Medidas estruturantes do agro ficarão para próximo governo

As chamadas medidas estruturantes para o agronegócio brasileiro devem ficar para o próximo governo. O ministro da Agricultura, Roberto Rodrigues, disse nesta sexta-feira que as ações que dependerem de questões tributária e fiscal não devem sair este ano. Rodrigues está mais otimista quanto ao seguro agrícola e para desastres naturais, que pode sair até dezembro. O ministro visita neste momento a Feira Internacional da Cadeia Produtiva de Carne (Feicorte), em São Paulo.O pacote estruturante é um complemento às medidas emergenciais anunciadas em 25 de maio, quando o governo destinou R$ 60 bilhões de crédito para a agricultura em 2006/07 (aumento de 12,5% sobre o valor programado para a safra passada, que foi de R$ 53,3 milhões). As medidas são um pedido antigo dos produtores. Entre as reivindicações estão a desoneração tributária do óleo diesel e de insumos como defensivos e fertilizantes, a permissão para importação de agroquímicos genéricos, garantia de preços mínimos reais e investimento em obras de infra-estrutura, como melhoria de portos, construção de estradas, etc.Boa vontade O ministro ressaltou que há boa vontade do Ministério da Fazenda nas discussões de uma reforma mais abrangente nas políticas para o agronegócio, cujo objetivo seria o de resolver os grandes gargalos do setor. "Existe a compreensão de que a crise agrícola afeta outros setores da economia", afirmou, sobre o ministro Guido Mantega.

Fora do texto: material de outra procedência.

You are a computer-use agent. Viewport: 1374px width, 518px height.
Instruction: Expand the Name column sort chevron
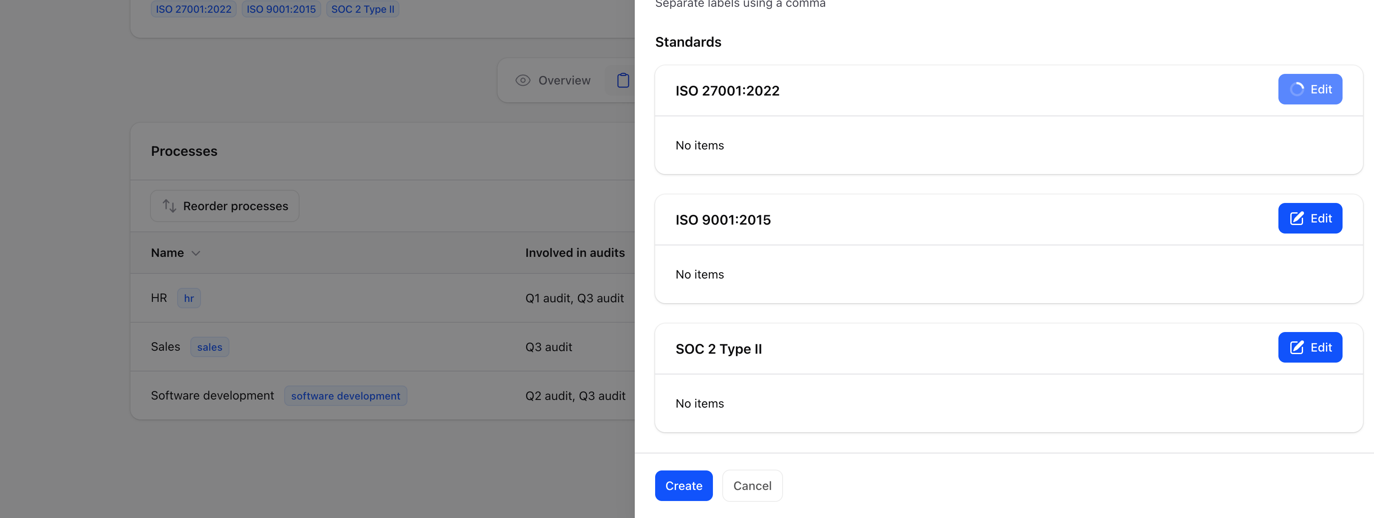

Ainda assim as negociações devem se estender. Ele lembrou que em 2005 os dois únicos Estados que tiveram recuo na economia - Paraná e Rio Grande do Sul - são Estados eminentemente agrícolas. Em 2006, outros Estados deverão se juntar aos dois como, por exemplo, os do Centro-Oeste. Quanto ao impacto que as medidas emergenciais podem ter no Produto Interno Bruto (PIB) agropecuário deste ano, Rodrigues disse não acreditar que haverá alguma recuperação. "Além da redução na área cultivada tivemos queda no padrão tecnológico. Este ano foi o fundo do poço mesmo", disse. Mas ele não quis dar números já que as safras de café, cana e laranja, que começaram há pouco, podem contribuir ainda de forma positiva para o resultado do ano.